My favorite quote of the day, which I didn't text to Biffle, was from my friend Annalee Lepp, who said, "If I have to have another naming debate I'll slit my throat." (This is in relation to the question of whether we're Women's Studies, Gender Studies, Women's and Gender Studies, or something else.  We've been having that conversation for a long time.  We're ready to move on.)  I might actually use this quote in my presentation tomorrow.


The Berks

Claire informs me that I have to tell people I’m going to the Berkshires, not “the Berks,” but it is the case that the conference at which I’m presenting this weekend is called the Big Berks.  It’s a very cool, triannual conference for women’s history, and since this year’s theme is “Generations,” Astrid Henry pulled together a roundtable on third wave feminism, and I get to take part.  I gotta say, when Rory Dicker and I took the opportunity to include Astrid in Catching a Wave, we made such a smart decision!  Not only because her piece was great, but because she’s been a fabulous professional resource for me, as well as a friend.

At any rate, I’m now in Amherst, MA, for the weekend.  I’m teaching a graduate class this summer on 19th century American women’s writing, and I feel like I should be doing some sort of live tweeting or something for my graduate students, because Sojourner Truth lived here (we just had a class session about her!), along with Harriet Beecher Stowe and Emily Dickinson, who gets so much attention that we aren’t even considering her in my class.  Damned over-publicized Emily Dickinson.

I have to say that motherhood has added some new twists to traveling.  On the one hand, being in a hotel room by myself is so unbelievably luxurious these days that I almost can’t imagine anything more luxurious.  Why would anybody pay for an extra-fancy hotel?  Just the room that’s all mine is fantastic!

On the other hand, as our plane was taking off, a grade school kid a few rows back from me started crying—he was clearly in pain, like maybe his ears weren’t popping or something—and pow!, just like that my eyes were filled with tears, and I had to make a concerted effort to distract myself.

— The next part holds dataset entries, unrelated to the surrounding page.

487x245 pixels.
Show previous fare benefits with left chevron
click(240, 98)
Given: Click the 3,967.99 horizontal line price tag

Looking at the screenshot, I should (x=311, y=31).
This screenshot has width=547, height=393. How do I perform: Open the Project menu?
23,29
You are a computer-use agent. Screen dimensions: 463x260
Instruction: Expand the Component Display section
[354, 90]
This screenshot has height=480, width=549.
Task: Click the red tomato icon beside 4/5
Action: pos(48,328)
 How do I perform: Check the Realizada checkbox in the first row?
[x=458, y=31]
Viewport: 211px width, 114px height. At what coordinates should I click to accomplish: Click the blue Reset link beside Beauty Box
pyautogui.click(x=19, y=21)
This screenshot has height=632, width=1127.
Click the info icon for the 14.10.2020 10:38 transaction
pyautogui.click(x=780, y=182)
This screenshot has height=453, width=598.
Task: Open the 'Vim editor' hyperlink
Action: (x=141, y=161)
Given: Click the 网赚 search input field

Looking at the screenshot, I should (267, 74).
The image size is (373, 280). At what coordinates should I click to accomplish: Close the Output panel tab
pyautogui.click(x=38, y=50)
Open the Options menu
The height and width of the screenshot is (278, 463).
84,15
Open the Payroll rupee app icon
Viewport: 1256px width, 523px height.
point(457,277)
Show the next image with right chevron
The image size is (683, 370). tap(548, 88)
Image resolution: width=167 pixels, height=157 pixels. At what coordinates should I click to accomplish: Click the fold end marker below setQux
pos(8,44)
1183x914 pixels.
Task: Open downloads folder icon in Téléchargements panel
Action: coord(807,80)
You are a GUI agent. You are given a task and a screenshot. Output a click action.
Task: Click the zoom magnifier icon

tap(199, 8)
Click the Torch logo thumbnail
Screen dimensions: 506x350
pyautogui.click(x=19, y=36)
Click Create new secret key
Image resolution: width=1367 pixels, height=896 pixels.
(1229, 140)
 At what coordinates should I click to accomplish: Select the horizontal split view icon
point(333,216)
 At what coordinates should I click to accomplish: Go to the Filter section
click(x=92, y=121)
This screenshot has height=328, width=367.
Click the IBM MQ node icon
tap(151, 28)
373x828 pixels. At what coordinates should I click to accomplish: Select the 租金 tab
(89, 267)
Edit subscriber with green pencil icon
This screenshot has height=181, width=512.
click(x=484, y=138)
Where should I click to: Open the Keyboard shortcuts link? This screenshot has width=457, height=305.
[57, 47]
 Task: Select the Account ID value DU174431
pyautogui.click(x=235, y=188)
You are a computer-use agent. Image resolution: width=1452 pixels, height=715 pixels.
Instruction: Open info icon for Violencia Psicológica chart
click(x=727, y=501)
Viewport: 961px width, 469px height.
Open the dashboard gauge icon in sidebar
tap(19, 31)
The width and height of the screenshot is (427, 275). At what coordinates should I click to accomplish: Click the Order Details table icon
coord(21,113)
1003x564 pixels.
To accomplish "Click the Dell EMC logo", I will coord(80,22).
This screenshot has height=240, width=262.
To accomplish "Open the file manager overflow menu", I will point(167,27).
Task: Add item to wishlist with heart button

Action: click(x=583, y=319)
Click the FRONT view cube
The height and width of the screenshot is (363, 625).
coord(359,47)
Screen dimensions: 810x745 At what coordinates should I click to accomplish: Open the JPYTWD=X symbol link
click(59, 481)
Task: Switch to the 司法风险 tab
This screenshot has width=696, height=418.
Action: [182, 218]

Fortunately, Maybelle does great with transitions, and as I told her goodbye this morning, she cheerfully followed me onto the porch—wearing only her diaper—and said “Bah bah!” in her delightful Southern accent.



My mom has been here this week, taking care of Maybelle in the week between the end of her school and the beginning of camp season.  They have had a great time together.  Maybelle has been quite talkative, saying (and reading) "Nonny" and learning that her grandmother is a person who will do just about anything Maybelle can ask for.  Maybelle's lengthiest sentence in her life so far emerged this week:

"I ready to go walk."  

Five words!  Unprompted!

Although mom has been here since Sunday, we still have no pictures of her and Maybelle together!  Biffle did make a video, though, one which he characterizes as capturing the few seconds right after some incredible cuteness.  We'll post that sooner or later.

In other news, I wanted to let readers know that I revisited the joking comment made using the word "retarded" in my class this week and asked the students to consider what the word does--what power structures it reinforces, and why it's a word that so many professional and governmental organizations have stopped using.  The conversation was quite civil and thoughtful, although I was a tiny bit bummed that there were no evident lightbulbs going off in anyone's head.  I do love some lightbulbs in a class conversation.

This afternoon I'm heading to Baltimore for a National Women's Studies Association Governing Council meeting.  This means I'll have flight time and hotel room time, and my plan for those times/spaces is to write an op-ed connecting Amber's and my prenatal testing research with the 20th 21st anniversary of the Americans with Disabilities Act.  Wish me much success!